I have the following: Suppose that $E $ is an infinite dimensional vector space. Then that there exists a dual space $E^*$ such that the natural injection $\varphi : E^* \rightarrow L (E)$ given by $\varphi (x^*) = \langle - , x^* \rangle : E \rightarrow \Gamma$ is not surjective, where $L (E) $ is the set of linear mappings $\varphi : E \rightarrow \Gamma $ $($ $\langle -,- \rangle$ takes values in $\Gamma$ $)$
(In my context all vector spaces are defined over a fixed, but arbitrarily chosen field $ \Gamma $ of characteristic $ 0 $)
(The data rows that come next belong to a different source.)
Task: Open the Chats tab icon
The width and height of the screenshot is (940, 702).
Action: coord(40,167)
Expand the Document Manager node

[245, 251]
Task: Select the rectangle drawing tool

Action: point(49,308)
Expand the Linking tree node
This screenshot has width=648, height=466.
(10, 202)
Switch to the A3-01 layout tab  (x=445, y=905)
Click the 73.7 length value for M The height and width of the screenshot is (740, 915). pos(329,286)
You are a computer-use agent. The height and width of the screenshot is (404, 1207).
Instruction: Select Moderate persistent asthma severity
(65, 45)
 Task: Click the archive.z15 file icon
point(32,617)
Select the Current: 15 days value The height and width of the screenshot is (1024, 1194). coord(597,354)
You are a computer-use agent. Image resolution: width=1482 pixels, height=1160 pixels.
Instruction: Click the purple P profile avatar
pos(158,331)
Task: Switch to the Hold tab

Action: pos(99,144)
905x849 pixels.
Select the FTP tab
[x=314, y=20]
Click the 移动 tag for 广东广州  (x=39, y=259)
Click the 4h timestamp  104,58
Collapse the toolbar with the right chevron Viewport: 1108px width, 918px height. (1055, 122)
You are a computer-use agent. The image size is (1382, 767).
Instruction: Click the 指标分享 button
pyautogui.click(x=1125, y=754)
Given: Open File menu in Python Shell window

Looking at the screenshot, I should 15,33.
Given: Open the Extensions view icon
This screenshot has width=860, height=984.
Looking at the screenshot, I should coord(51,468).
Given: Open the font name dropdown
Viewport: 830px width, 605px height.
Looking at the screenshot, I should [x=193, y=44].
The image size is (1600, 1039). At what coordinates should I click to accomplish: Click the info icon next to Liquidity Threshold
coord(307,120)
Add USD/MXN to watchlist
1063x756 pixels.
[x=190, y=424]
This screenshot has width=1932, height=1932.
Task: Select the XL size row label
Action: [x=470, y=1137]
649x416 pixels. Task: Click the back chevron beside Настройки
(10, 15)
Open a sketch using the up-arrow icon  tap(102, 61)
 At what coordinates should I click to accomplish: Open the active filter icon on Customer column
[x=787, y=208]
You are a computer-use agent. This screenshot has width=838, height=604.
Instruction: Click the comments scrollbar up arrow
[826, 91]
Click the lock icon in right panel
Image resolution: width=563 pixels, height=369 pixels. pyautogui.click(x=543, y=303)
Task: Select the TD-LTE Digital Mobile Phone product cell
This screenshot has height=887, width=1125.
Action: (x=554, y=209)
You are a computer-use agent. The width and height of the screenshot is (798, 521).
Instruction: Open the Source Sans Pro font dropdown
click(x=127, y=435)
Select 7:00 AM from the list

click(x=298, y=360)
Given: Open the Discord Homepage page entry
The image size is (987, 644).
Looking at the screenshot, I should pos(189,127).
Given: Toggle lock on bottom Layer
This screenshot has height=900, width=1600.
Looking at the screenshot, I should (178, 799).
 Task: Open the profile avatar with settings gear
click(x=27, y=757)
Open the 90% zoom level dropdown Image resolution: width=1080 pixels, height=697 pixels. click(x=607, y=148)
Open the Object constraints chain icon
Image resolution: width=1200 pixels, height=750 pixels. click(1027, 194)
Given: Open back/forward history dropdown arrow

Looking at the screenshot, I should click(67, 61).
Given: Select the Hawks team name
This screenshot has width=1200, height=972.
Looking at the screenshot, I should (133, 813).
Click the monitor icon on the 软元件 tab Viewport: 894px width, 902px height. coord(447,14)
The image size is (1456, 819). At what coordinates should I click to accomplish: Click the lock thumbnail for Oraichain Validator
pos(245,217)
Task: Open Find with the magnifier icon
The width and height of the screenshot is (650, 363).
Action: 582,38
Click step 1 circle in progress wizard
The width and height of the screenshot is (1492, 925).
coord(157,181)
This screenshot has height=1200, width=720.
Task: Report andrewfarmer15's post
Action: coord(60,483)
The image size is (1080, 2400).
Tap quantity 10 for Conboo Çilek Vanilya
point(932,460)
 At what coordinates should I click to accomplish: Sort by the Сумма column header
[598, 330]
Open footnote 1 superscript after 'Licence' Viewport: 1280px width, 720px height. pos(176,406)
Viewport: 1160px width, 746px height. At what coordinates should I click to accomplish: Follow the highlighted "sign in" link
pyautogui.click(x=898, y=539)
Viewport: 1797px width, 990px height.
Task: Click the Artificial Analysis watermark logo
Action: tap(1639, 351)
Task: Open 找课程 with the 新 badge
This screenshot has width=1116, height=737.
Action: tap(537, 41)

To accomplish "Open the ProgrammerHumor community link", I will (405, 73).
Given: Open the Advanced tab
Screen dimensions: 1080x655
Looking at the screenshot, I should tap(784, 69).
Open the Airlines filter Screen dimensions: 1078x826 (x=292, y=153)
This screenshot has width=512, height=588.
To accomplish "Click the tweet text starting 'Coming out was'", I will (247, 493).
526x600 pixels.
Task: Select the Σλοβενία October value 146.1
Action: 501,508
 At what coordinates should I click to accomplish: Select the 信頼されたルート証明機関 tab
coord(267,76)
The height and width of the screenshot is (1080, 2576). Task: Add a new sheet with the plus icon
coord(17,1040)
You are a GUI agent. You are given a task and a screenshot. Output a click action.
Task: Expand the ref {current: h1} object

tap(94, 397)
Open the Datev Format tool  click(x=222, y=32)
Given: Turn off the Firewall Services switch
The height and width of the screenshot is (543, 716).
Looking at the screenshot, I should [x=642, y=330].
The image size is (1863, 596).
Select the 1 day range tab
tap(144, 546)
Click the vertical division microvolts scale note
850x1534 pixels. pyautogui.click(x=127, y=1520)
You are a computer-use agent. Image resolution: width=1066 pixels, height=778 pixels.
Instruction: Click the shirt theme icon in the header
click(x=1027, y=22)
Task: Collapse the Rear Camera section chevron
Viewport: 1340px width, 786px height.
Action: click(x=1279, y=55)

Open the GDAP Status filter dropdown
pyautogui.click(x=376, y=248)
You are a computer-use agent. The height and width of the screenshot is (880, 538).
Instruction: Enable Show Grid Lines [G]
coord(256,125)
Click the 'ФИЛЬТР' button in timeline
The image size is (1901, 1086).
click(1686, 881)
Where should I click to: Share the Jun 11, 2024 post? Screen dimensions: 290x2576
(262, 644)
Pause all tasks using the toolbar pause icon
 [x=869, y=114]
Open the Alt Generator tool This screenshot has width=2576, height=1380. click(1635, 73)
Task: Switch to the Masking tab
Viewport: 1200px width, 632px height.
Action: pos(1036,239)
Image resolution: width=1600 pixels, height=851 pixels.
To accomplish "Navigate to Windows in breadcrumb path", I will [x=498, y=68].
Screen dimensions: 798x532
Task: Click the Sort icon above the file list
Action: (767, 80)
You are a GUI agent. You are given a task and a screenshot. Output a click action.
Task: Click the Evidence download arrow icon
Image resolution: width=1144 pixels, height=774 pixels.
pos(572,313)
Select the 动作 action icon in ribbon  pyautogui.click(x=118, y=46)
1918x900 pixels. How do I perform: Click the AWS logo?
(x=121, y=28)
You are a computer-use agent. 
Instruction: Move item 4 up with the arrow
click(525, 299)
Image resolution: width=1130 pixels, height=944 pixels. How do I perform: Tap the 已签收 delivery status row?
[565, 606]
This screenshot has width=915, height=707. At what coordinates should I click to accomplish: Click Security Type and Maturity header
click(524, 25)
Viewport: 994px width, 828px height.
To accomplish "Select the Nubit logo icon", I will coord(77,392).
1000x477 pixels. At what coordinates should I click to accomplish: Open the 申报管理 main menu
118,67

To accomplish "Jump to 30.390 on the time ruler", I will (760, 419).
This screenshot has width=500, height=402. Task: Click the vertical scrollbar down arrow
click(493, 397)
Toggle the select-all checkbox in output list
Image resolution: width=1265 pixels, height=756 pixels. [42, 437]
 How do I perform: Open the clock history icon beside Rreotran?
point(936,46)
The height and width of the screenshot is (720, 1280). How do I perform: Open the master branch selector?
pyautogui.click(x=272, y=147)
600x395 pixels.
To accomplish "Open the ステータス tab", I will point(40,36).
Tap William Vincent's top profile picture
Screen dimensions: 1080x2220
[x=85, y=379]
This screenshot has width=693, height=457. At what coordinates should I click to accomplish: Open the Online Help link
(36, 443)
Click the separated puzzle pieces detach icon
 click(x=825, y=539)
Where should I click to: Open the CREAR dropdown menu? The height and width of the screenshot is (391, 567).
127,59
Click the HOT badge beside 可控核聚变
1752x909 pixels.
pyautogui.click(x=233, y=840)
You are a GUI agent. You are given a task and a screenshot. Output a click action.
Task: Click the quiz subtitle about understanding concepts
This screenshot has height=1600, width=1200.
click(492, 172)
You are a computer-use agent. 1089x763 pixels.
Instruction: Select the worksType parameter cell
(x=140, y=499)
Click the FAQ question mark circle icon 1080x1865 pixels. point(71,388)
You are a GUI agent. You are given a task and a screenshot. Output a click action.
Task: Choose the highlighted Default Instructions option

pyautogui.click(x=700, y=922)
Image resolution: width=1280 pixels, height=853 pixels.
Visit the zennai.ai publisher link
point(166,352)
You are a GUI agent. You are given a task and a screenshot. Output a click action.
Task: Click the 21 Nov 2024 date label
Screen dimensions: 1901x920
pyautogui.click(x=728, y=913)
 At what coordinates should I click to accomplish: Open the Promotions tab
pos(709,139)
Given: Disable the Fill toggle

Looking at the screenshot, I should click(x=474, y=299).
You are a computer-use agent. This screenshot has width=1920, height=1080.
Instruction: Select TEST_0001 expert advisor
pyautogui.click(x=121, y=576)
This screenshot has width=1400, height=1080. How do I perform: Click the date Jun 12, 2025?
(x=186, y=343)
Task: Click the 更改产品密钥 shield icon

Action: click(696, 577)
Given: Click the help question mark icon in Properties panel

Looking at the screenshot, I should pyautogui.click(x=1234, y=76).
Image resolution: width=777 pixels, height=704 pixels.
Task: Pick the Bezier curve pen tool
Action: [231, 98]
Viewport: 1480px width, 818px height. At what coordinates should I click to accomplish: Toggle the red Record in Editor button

Is this statement true? I have been looking for a counterexample because I suspect that it is not true since assuming surjectivity for the function, there would be an isomorphism between the two dual spaces and then their dimensions are equal. Could you get me out of the mistake if I'm wrong.
Definition: If $E, E^*$ is a pair of vector space and if a fixed non-degenerate bilinear function, $\langle , \rangle$, in $E^* \times E$ is defined. Then $E$ and $E^*$ will be called dual with respect to the bilinear function $\langle , \rangle $.
I don't know how to use the fact that $ E $ is an infinite dimensional vector space. Could you give me any suggestion please?
A very important theorem in linear algebra that is rarely taught is:
Theorem: A vector space has the same dimension as its dual if and only if it is finite dimensional.
Edit: At this point I am not sure, if $M_{log}$ is continous w.r.t. $\lVert \cdot \rVert_1$. I expect $M_{log}(C^0([1,\infty))\subset L^1([1,\infty))$, since I expect $f\in C^0([1,\infty)) \cap L^1([1,\infty))$ to vanish at least of power $x^{1+c}$ for some $c$ as $x\rightarrow\infty$ (which was my initial thought), yet not uniformly.
I don't delete this post to keep this edit as a red flag.
Let $E:=L^1([1,\infty))$ be a real vector space and hence $E^*=L^\infty([1,\infty))$. In this setting the natural injection $\phi$ maps an element $g\in E^*$ to the multiplication operator $M_g$, which is of course an element of $L(E)$. Yet $M_{log}$, i.e. the multiplication with the logarithm is an element of $L(E)$ which is given by an unbounded function and hence $M_{log}\not\in \phi(E^*)$.